Por todo ello, la diplomacia de la Santa Sede ha sido tradicionalmente muy activa en la zona, más aún desde que se han despejado las telarañas de confusión en torno a las relaciones con el estado de Israel. Los gestos y palabras de Juan Pablo II y de Benedicto XVI han sido suficientemente elocuentes para dejar claro que la Iglesia siente algo más que estima por el pueblo judío y su futuro, pero eso no ha impedido que la Santa Sede haya reivindicado de manera constante los derechos del pueblo palestino. Por supuesto que entrar en este conflicto que dura ya sesenta años es introducirse en un terreno minado, y cada declaración debe trazarse con tiralíneas para no ser malinterpretada por unos o por otros. En todo caso, aunque aquí no podamos hacer un análisis extensivo, el tiempo ha demostrado que la voz del Papa se ha levantado siempre en defensa de la dignidad y los derechos de todos, aunando integridad moral y sabiduría histórica.

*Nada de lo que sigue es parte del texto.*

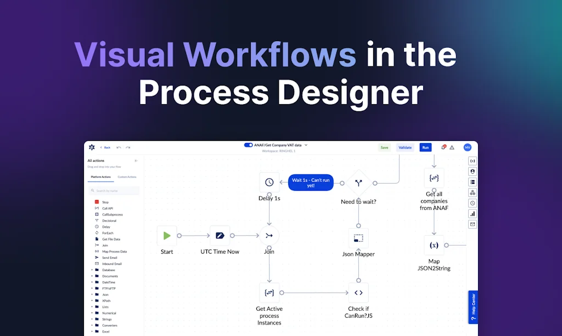
Task: Open the schedule clock icon in right sidebar
Action: point(473,203)
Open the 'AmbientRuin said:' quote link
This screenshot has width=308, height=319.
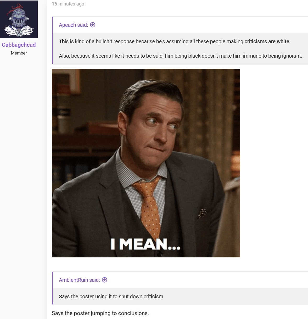[79, 280]
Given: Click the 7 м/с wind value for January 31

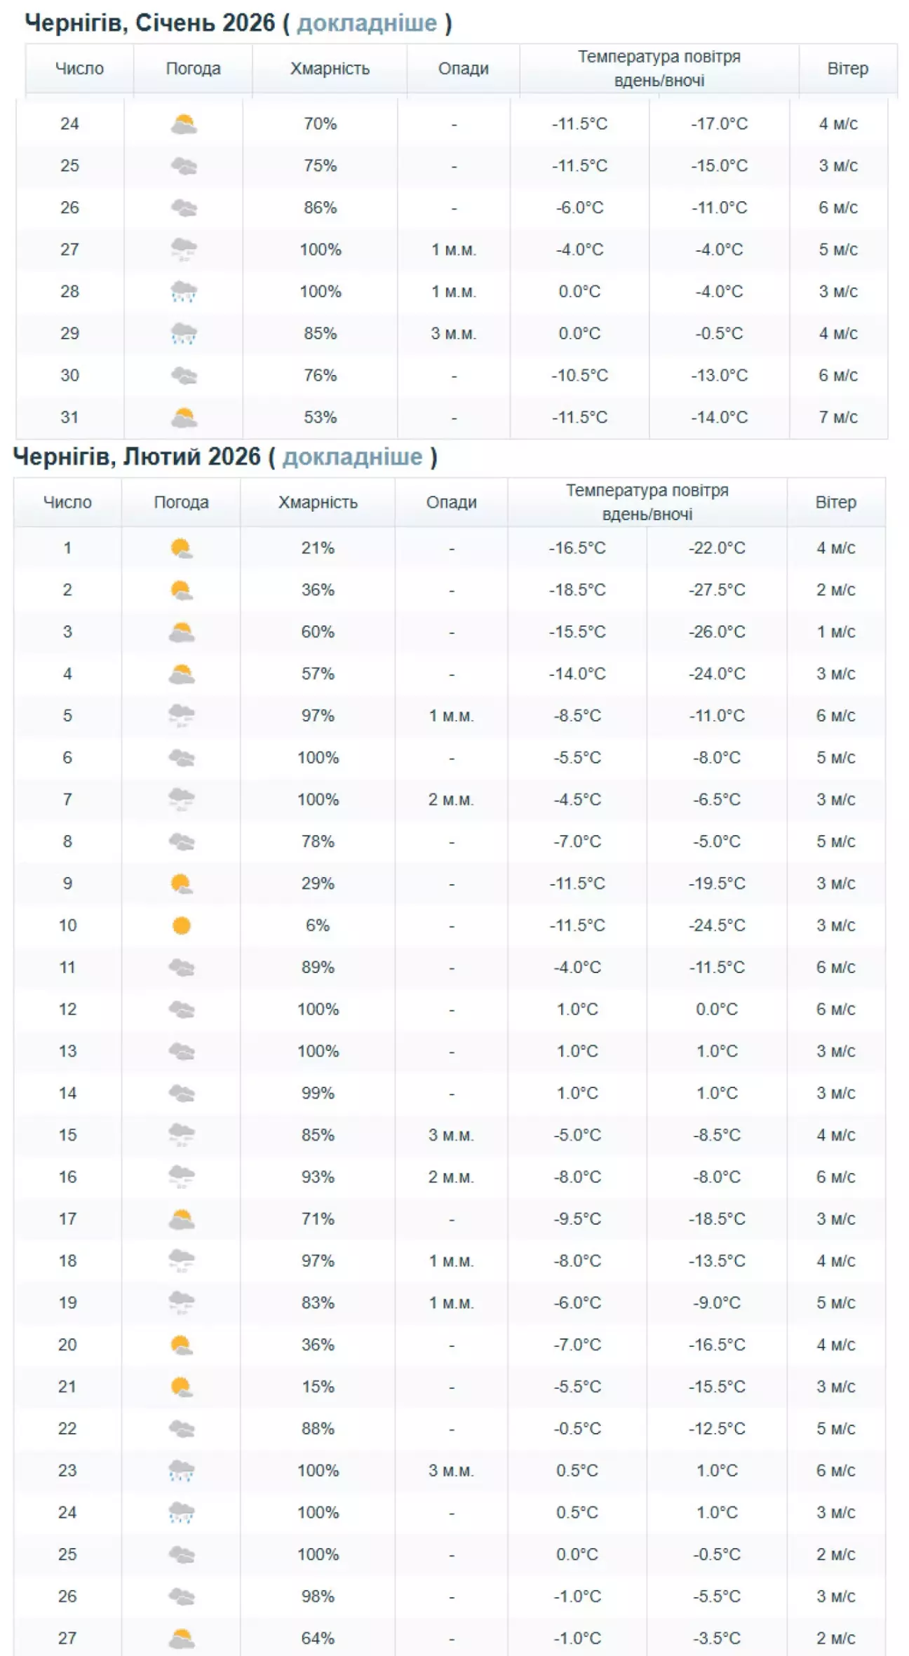Looking at the screenshot, I should tap(837, 418).
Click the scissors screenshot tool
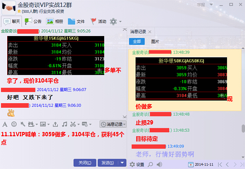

En esta ocasión, Benedicto XVI se apresuró el 16 de Julio a condenar los actos de terrorismo que han estado en el origen de la crisis, pero al mismo tiempo advirtió que eran inaceptables unas represalias que estaban implicando trágicas consecuencias para la población civil. También tuvo un especial recuerdo para la ciudad israelí de Haifa, que ya había sufrido el bombardeo de los Katyusha lanzados por Hezbolá. El Papa añadió que en el trasfondo de la crisis existían "situaciones objetivas de injusticia", que era preciso remover. Podemos preguntarnos cuáles son esas situaciones a las que se refería el Papa. Pues bien, cuatro días después, el 20 de Julio, la Sala de Prensa de la Santa Sede emitía una declaración articulada en cuatro puntos en la que se reclamaba un inmediato alto el fuego, la apertura de corredores humanitarios para llevar ayuda a las poblaciones víctimas del conflicto, y la apertura de negociaciones razonables y responsables para poner fin a dichas situaciones injustas. Precisamente el núcleo de la declaración, contenido en el punto 3, nos permite alumbrar a qué se refería Benedicto XVI: en realidad, afirma la declaración vaticana, "los libaneses tienen derecho a que se respete la integridad y la soberanía de su país, los israelíes tienen derecho a vivir en paz en su Estado y los palestinos tienen derecho a una patria libre y soberana". El Papa repitió literalmente estas tres afirmaciones durante el Ángelus del Domingo 23 de Julio, al tiempo que expresaba su especial cercanía a las poblaciones civiles injustamente golpeadas, "tanto las de Galilea, obligadas a vivir en los refugios, como de la gran multitud de los libaneses, que una vez más, ven destruido su país y han tenido que dejarlo todo y tratar de salvarse en otro lugar".
Las intervenciones del Papa no son meras fórmulas de buenas intenciones o propuestas angélicas. Naturalmente, la Santa Sede cuenta con información de primera mano en la región, como la que le llega de la Asamblea de obispos maronitas del Líbano, que han denunciado la destrucción intensiva de las vías de comunicación que ha dejado aisladas a poblaciones enteras, haciendo imposible el envío de alimentos y medicinas. Los obispos exigen un alto el fuego inmediato en consideración de los civiles inocentes, pero exigen también que se zanje la crisis de manera radical, para que se haga plenamente justicia a todas las partes implicadas. Naturalmente, a la comunidad cristiana libanesa le preocupa profundamente el vigor adquirido por la milicia de Hezbolá que ha llegado a constituir un estado dentro del estado libanés, como le preocupa la sempiterna tutela de Siria sobre el país de los cedros. Pero evidentemente condenan el bombardeo sistemático de ciudades libanesas, con su secuela de centenares de víctimas civiles, y seguramente piensan que los integristas se alimentarán en el futuro del resentimiento que esta guerra provoque. En el Vaticano conocen perfectamente los hilos de esta crisis, que llegan hasta Damasco y Teherán, y son conscientes de lo mucho que se juegan todas las partes, empezando por Israel que tiene conciencia de luchar por su supervivencia, siguiendo por los palestinos sumidos en un ciclo de desesperación, y terminando por los cristianos en su siempre frágil y amenazada situación. Por eso los tres derechos enunciados por Benedicto XVI deben hacerse posibles a un tiempo, con la audacia del diálogo. Sin ello será imposible una paz justa y duradera.